→ **ZIEL DER ÜBUNG**
Gib das Material vom Anfang bis einschließlich der Zeile mit „point(247,558)“ Zeile für Zeile unverändert wieder.

→ **Datensätze zum Auffinden beschriebener Objekte**
+ + + + + + +

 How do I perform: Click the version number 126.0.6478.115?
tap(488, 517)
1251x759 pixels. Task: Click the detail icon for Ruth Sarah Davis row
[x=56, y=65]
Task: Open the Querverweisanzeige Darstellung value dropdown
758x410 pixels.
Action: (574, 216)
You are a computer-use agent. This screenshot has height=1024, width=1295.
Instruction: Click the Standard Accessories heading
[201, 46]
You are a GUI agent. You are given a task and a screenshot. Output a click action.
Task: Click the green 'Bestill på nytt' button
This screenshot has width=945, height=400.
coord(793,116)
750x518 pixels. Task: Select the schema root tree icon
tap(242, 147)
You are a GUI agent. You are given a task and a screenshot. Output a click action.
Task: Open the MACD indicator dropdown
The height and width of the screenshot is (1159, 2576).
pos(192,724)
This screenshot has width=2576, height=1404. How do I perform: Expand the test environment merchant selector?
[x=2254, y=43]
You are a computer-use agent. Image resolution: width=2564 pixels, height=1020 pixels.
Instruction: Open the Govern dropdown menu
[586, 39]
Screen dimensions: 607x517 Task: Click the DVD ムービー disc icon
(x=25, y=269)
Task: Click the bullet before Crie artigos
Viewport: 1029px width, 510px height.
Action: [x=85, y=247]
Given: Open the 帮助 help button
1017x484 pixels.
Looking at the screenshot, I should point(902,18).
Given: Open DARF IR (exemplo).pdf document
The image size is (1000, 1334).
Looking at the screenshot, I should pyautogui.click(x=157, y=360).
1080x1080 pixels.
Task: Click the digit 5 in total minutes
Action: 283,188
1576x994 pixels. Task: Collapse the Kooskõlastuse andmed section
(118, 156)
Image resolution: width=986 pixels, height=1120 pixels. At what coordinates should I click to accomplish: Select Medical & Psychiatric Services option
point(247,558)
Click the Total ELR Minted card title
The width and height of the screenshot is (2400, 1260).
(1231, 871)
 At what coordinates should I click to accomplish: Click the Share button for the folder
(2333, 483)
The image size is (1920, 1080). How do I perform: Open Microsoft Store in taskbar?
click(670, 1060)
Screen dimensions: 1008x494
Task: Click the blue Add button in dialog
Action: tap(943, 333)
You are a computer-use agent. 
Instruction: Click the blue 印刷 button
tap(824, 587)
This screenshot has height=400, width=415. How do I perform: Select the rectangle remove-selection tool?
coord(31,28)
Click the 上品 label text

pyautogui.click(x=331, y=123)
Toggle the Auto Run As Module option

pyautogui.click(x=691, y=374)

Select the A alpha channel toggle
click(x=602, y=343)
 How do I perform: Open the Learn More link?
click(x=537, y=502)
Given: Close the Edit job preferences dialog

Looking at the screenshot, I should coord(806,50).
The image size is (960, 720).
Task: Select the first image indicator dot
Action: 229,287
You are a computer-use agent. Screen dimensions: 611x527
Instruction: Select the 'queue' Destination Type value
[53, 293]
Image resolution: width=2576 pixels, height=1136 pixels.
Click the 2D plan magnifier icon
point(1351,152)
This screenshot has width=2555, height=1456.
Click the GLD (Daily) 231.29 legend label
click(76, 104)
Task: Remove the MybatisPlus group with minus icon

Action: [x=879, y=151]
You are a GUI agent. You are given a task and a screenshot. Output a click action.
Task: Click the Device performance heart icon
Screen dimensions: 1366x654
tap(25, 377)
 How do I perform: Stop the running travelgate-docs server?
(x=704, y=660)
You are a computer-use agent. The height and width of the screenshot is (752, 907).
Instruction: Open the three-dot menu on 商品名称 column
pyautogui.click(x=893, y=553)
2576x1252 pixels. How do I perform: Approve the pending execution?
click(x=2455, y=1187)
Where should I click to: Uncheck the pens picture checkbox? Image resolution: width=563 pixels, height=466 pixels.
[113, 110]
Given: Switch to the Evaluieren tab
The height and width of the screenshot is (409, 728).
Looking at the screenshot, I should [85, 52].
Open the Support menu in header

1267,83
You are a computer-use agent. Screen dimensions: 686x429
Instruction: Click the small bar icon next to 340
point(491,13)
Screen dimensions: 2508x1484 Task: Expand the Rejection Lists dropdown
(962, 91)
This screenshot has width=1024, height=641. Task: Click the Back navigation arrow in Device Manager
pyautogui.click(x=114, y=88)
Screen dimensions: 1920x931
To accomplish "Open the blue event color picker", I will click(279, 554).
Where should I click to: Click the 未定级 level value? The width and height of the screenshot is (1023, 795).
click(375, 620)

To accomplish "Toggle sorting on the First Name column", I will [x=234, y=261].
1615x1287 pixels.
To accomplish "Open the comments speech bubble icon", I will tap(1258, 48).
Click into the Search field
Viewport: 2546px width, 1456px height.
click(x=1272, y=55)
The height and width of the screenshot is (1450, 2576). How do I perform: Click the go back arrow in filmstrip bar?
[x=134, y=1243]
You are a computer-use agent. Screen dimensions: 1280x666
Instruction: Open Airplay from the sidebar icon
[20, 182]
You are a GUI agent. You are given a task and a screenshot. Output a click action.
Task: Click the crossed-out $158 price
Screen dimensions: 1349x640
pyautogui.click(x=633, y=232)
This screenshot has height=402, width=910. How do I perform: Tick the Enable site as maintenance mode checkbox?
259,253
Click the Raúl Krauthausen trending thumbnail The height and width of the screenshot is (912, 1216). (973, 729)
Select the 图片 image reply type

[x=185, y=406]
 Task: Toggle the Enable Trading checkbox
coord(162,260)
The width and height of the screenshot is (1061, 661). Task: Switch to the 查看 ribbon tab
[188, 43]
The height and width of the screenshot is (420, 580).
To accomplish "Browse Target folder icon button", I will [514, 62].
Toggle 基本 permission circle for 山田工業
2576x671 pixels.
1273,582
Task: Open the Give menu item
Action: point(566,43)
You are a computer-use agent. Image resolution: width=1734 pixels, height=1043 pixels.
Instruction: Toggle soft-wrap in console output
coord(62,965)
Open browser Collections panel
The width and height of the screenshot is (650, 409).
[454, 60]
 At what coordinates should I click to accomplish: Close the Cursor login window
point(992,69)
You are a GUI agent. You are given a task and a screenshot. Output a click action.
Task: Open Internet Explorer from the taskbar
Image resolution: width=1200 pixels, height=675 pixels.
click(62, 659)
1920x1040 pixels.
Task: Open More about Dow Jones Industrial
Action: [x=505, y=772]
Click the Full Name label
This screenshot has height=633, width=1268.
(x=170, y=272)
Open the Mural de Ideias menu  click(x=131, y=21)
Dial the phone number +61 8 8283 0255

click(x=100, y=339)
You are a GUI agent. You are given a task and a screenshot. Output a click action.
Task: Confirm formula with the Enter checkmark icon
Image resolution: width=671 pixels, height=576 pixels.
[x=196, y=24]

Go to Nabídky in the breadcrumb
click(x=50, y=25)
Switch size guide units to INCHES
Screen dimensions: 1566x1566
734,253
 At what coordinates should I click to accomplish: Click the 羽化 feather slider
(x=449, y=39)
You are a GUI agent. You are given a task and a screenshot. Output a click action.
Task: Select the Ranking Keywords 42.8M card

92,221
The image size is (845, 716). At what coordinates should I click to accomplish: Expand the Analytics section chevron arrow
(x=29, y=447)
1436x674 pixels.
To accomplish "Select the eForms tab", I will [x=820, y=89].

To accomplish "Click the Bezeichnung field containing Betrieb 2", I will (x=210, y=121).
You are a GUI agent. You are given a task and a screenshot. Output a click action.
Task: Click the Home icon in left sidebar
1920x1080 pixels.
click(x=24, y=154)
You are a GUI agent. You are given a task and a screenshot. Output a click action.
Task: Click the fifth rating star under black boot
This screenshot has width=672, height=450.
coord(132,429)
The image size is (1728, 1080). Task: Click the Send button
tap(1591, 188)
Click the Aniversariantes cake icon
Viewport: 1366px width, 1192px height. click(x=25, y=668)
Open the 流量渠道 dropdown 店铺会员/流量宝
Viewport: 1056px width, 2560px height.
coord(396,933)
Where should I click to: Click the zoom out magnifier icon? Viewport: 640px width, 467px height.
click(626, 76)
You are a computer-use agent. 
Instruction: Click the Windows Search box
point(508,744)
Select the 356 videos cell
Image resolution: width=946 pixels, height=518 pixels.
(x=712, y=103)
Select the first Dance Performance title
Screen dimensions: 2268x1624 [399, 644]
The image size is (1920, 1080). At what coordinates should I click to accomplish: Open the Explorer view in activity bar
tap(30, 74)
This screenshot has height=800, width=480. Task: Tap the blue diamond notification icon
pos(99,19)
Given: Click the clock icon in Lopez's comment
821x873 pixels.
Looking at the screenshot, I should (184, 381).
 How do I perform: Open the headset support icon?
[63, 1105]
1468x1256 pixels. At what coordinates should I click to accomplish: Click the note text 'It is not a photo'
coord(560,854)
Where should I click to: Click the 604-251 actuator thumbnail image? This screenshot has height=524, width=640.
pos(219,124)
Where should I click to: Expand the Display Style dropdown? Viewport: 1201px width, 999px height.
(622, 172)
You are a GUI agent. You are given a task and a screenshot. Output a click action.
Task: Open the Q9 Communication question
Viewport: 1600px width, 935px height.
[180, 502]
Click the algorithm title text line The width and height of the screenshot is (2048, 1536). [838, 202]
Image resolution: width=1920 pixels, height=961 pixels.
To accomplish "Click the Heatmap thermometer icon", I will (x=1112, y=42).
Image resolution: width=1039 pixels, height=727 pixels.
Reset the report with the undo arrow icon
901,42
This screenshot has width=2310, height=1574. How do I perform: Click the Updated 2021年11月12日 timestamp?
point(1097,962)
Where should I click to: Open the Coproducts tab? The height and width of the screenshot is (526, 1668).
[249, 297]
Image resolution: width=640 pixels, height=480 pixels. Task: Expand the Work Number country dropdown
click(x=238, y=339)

+ + + + + + +

→ **DIE ANTWORT**
 How do I perform: Click the version number 126.0.6478.115?
tap(488, 517)
1251x759 pixels. Task: Click the detail icon for Ruth Sarah Davis row
[x=56, y=65]
Task: Open the Querverweisanzeige Darstellung value dropdown
758x410 pixels.
Action: (574, 216)
You are a computer-use agent. This screenshot has height=1024, width=1295.
Instruction: Click the Standard Accessories heading
[201, 46]
You are a GUI agent. You are given a task and a screenshot. Output a click action.
Task: Click the green 'Bestill på nytt' button
This screenshot has width=945, height=400.
coord(793,116)
750x518 pixels. Task: Select the schema root tree icon
tap(242, 147)
You are a GUI agent. You are given a task and a screenshot. Output a click action.
Task: Open the MACD indicator dropdown
The height and width of the screenshot is (1159, 2576).
pos(192,724)
This screenshot has width=2576, height=1404. How do I perform: Expand the test environment merchant selector?
[x=2254, y=43]
You are a computer-use agent. Image resolution: width=2564 pixels, height=1020 pixels.
Instruction: Open the Govern dropdown menu
[586, 39]
Screen dimensions: 607x517 Task: Click the DVD ムービー disc icon
(x=25, y=269)
Task: Click the bullet before Crie artigos
Viewport: 1029px width, 510px height.
Action: [x=85, y=247]
Given: Open the 帮助 help button
1017x484 pixels.
Looking at the screenshot, I should point(902,18).
Given: Open DARF IR (exemplo).pdf document
The image size is (1000, 1334).
Looking at the screenshot, I should pyautogui.click(x=157, y=360).
1080x1080 pixels.
Task: Click the digit 5 in total minutes
Action: 283,188
1576x994 pixels. Task: Collapse the Kooskõlastuse andmed section
(118, 156)
Image resolution: width=986 pixels, height=1120 pixels. At what coordinates should I click to accomplish: Select Medical & Psychiatric Services option
point(247,558)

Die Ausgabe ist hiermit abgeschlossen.